Large language models give contradictory medical answers depending on how a question is worded, even when both versions are supported by the same underlying clinical evidence, according to a new study from researchers who tested eight LLMs across 6,614 question pairs.
The research, posted to arXiv in April 2025, examines a specific and practical risk in AI-assisted medical question answering: that the same patient, asking the same question in different ways, may receive meaningfully different — and sometimes opposing — guidance. The authors used a controlled retrieval-augmented generation (RAG) setup, where documents were selected by experts rather than retrieved automatically, isolating phrasing as the variable under study.
How Framing a Question Can Flip an AI's Answer
The study tested two dimensions of query variation. The first was question framing — whether a question was phrased positively ("Does this treatment work?") versus negatively ("This treatment works, right?"). The second was language style — whether the question used technical medical terminology or plain everyday language.
The findings on framing were significant. Positively- and negatively-framed question pairs were significantly more likely to produce contradictory conclusions than pairs where both questions used the same framing. In other words, an AI might affirm that a treatment is effective when asked one way, then cast doubt on that same treatment when asked differently — despite reading from the same clinical trial abstract both times.
LLM responses in medical QA can be systematically influenced through query phrasing alone, even when grounded in the same evidence.
Language style — technical versus plain English — showed no significant interaction with the framing effect, suggesting the problem is not about vocabulary complexity but about the implied assumption baked into a question's structure.
The Multi-Turn Problem: Persuasion Amplifies Inconsistency
The framing effect becomes more pronounced in multi-turn conversations — the back-and-forth dialogue format increasingly common in consumer AI health tools.

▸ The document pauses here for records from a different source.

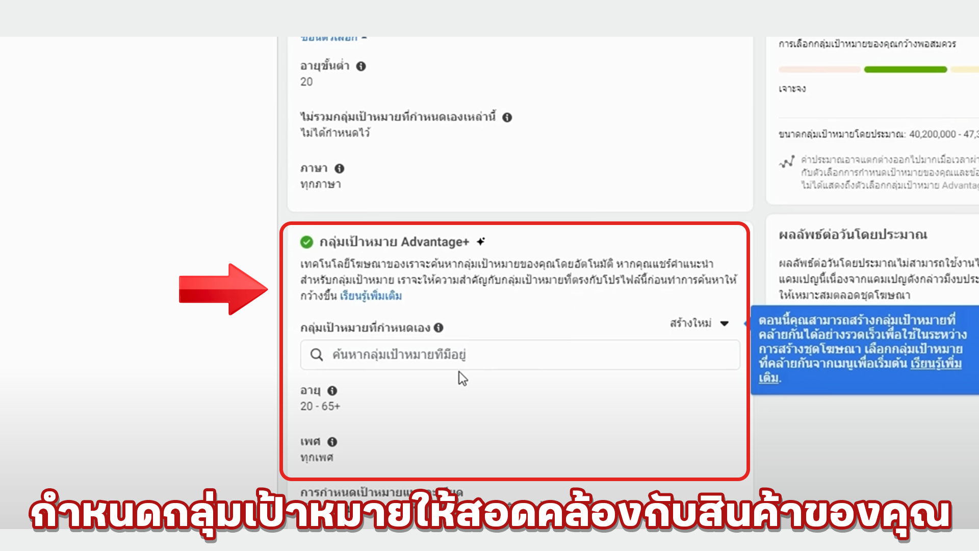Image resolution: width=979 pixels, height=551 pixels.
Task: Open the สร้างใหม่ dropdown
Action: pyautogui.click(x=700, y=323)
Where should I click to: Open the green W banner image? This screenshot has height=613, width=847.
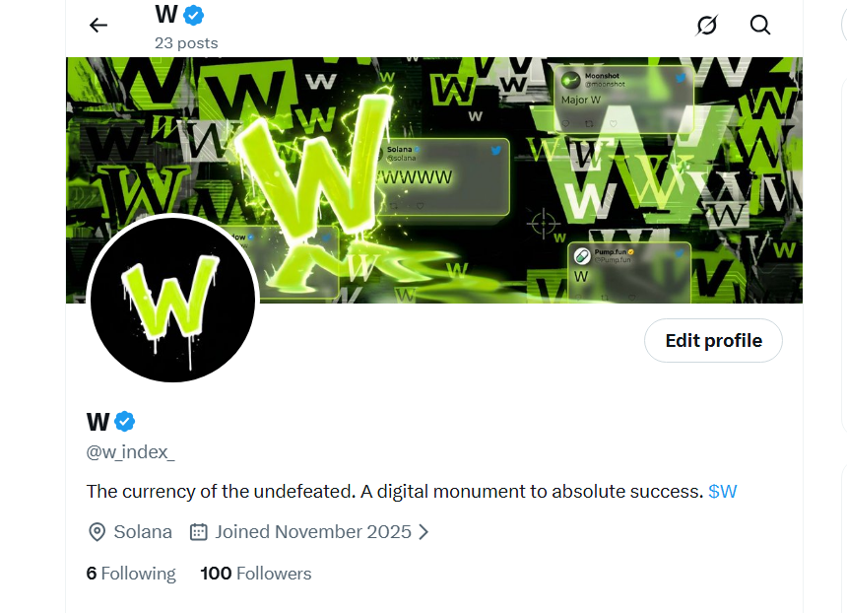[434, 180]
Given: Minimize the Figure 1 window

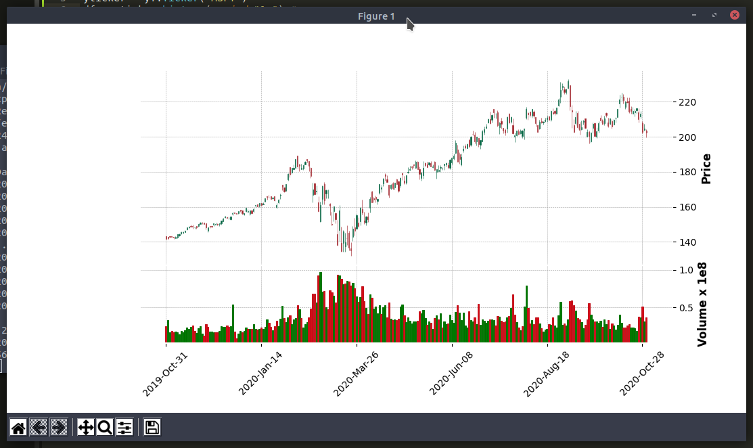Looking at the screenshot, I should point(693,14).
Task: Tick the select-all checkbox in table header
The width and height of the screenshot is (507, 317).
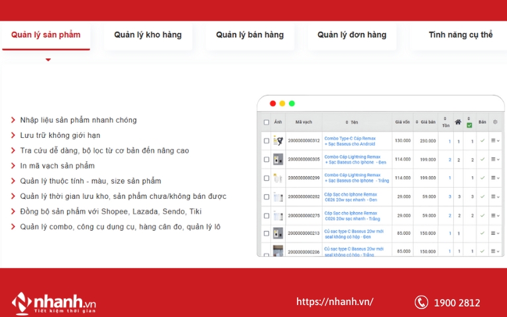Action: (266, 122)
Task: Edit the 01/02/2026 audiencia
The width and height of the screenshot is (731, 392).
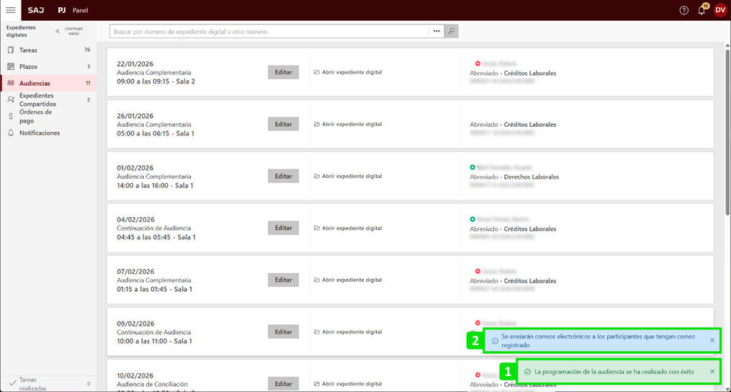Action: 283,176
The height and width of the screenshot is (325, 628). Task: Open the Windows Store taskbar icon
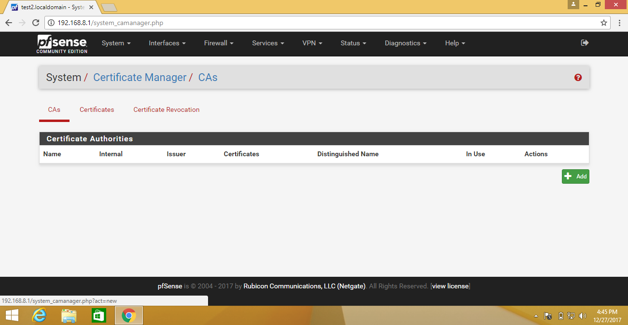click(98, 316)
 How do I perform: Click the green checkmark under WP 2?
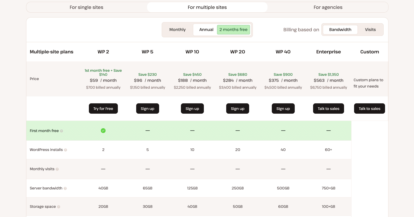pos(103,131)
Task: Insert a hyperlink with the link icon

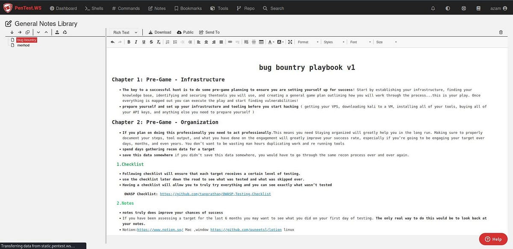Action: click(230, 42)
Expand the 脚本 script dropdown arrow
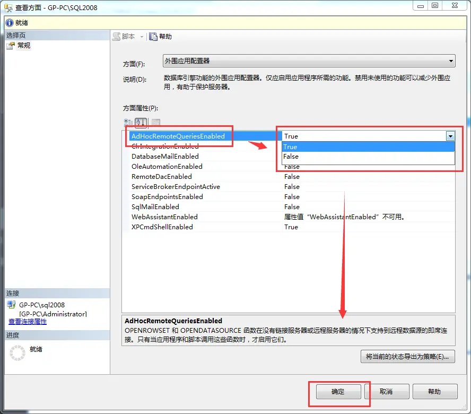This screenshot has height=414, width=471. (x=142, y=37)
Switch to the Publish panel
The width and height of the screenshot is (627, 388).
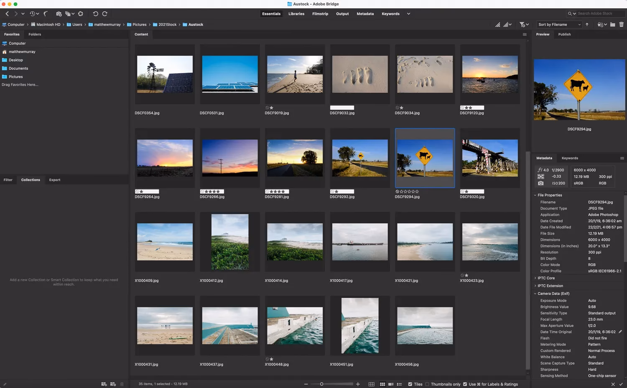pos(564,34)
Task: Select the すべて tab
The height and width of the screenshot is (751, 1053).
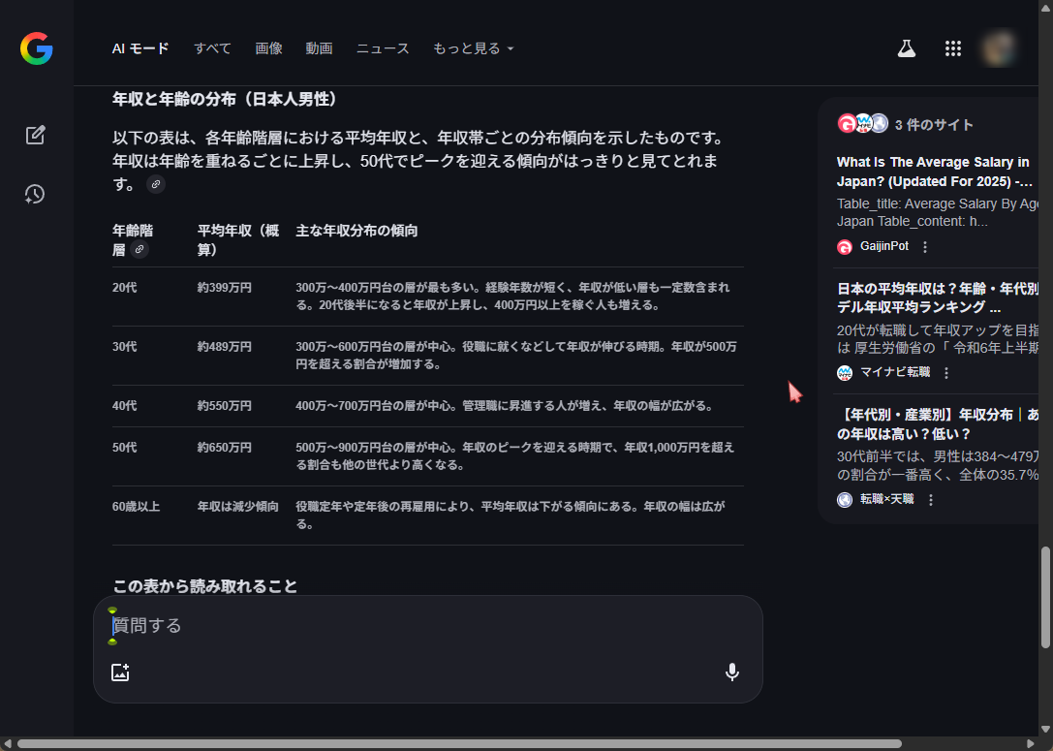Action: 212,48
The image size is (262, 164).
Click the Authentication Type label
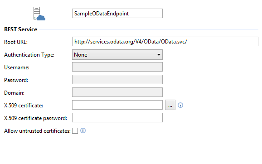[x=29, y=55]
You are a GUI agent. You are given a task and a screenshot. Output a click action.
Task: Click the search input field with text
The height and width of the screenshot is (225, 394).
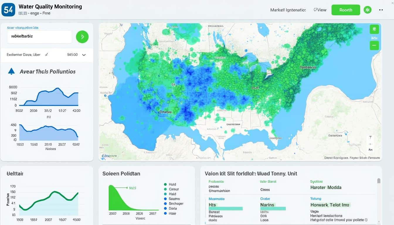[39, 37]
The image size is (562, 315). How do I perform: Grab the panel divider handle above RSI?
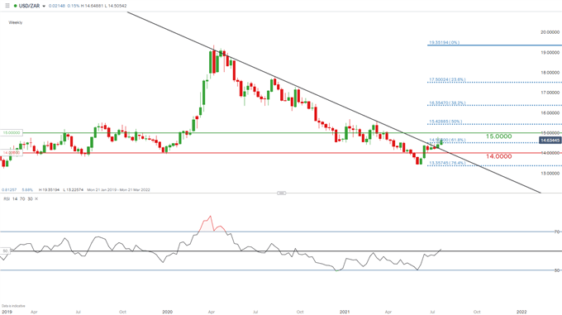pyautogui.click(x=282, y=193)
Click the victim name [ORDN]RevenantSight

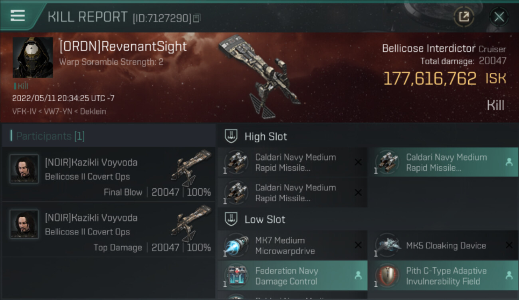coord(123,46)
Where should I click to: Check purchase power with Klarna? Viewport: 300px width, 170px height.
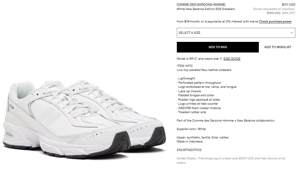click(275, 22)
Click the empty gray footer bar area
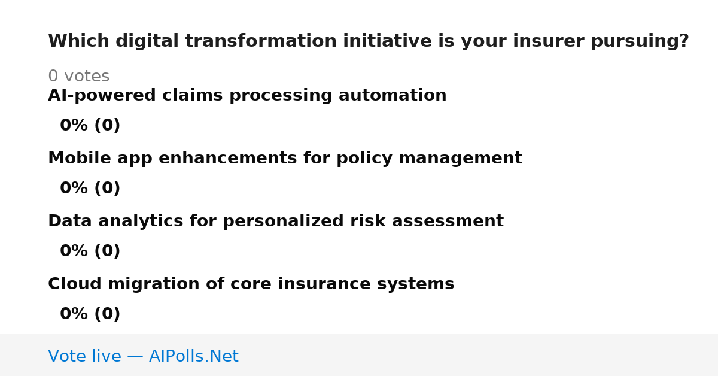Screen dimensions: 718x376 click(x=479, y=355)
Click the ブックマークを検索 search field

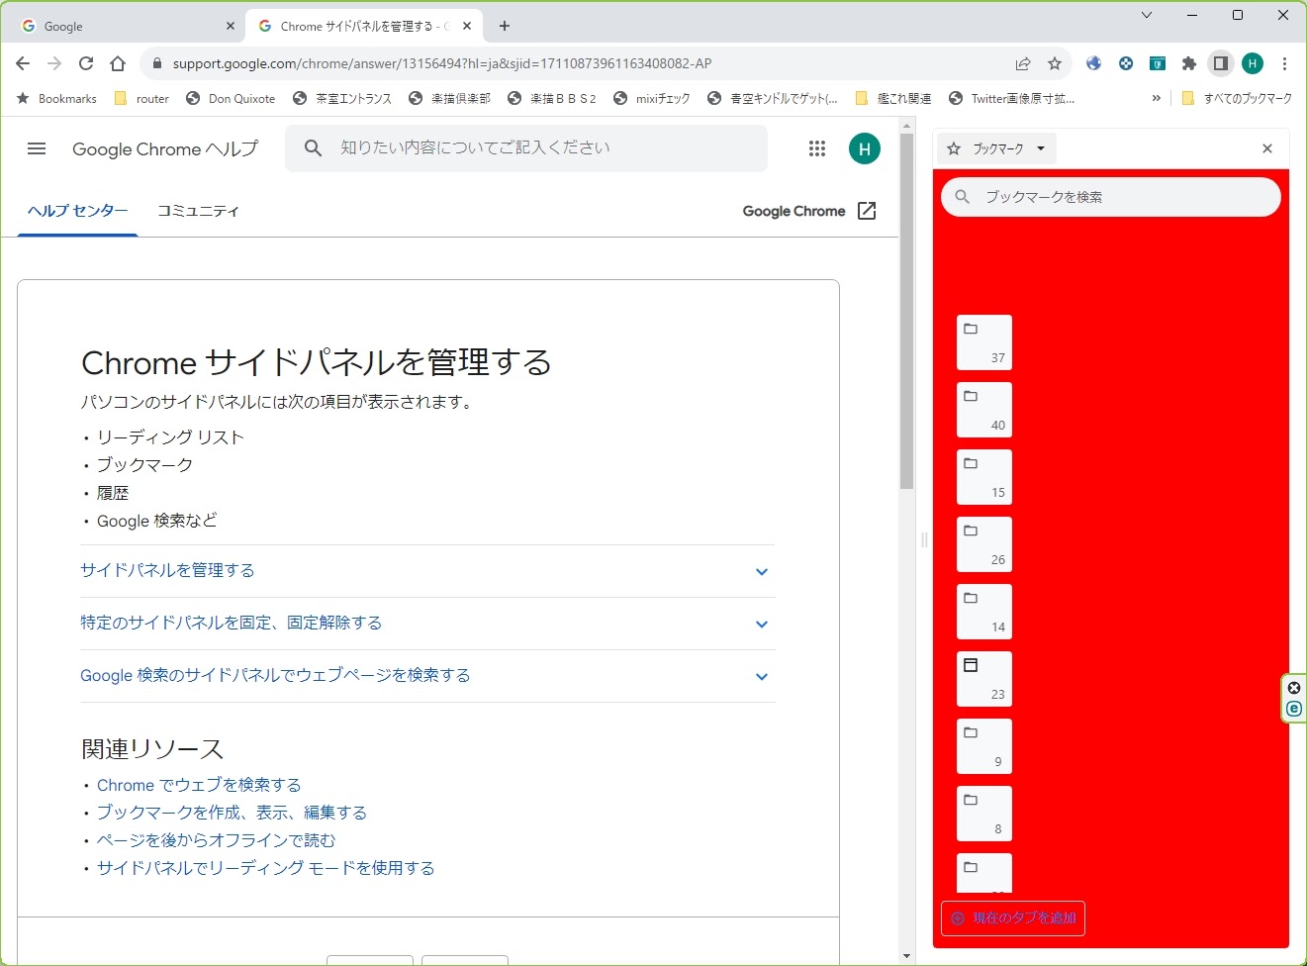[x=1110, y=196]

According to the study, sustained persuasion across multiple exchanges increases inconsistency further, meaning a user who pushes back on an initial answer is more likely to get the model to reverse its position.
This has direct implications for how people actually use AI health assistants. Patients who are anxious, hopeful, or simply rephrasing a concern they didn't feel was properly addressed may inadvertently — or deliberately — lead a model toward a preferred conclusion. The model, rather than holding firm to the evidence, accommodates the framing.
The researchers note this is a problem even within RAG-based systems, which are often considered more reliable than standard LLM responses because they anchor answers to specific retrieved documents. The study's controlled design — using expert-curated clinical trial abstracts as the grounding evidence — means the inconsistency cannot be attributed to the model retrieving different or poor-quality sources. The evidence was fixed. Only the question changed.
Eight Models Tested, Systemic Weakness Found
The study evaluated eight LLMs, though the abstract does not name specific models. All showed susceptibility to framing effects to varying degrees, suggesting this is a systemic characteristic of current language model architectures rather than a flaw isolated to one product or provider.
The dataset of 6,614 query pairs was grounded in clinical trial abstracts — a rigorous and clinically relevant evidence base. The scale of the evaluation strengthens the generalisability of the findings across different medical topics and question types.
The authors frame phrasing robustness as an underappreciated evaluation criterion for medical AI systems. Most benchmarks for medical LLMs assess accuracy — whether the model gives the right answer to a well-formed question. Far fewer assess consistency — whether the model gives the same answer regardless of how the question is posed. This study argues the latter matters just as much, particularly in high-stakes settings.
What the Medical AI Industry Needs to Do Next
The study points toward a gap in how medical AI systems are currently validated before deployment. Developers and regulators typically assess whether a model can answer medical questions correctly. This research suggests an additional standard is needed: whether a model answers consistently across the range of ways real patients might phrase the same concern.
Patients do not arrive at AI health tools with perfectly neutral, objectively framed questions. They arrive worried, hopeful, confused, or already leaning toward a conclusion. A system that reflects those leanings back at them — rather than grounding its responses in evidence regardless of framing — is not functioning as a reliable health information source.
The multi-turn finding is especially relevant given the current commercial push toward conversational AI health assistants, where extended dialogue is a feature, not a bug. If each additional exchange increases the risk of a model contradicting its earlier evidence-based position, that conversational depth becomes a liability in medical contexts.
What This Means
Developers and evaluators of AI medical tools need to add phrasing robustness as a standard benchmark criterion — a model that gives contradictory answers based on question framing cannot be considered suitable for patient-facing health applications.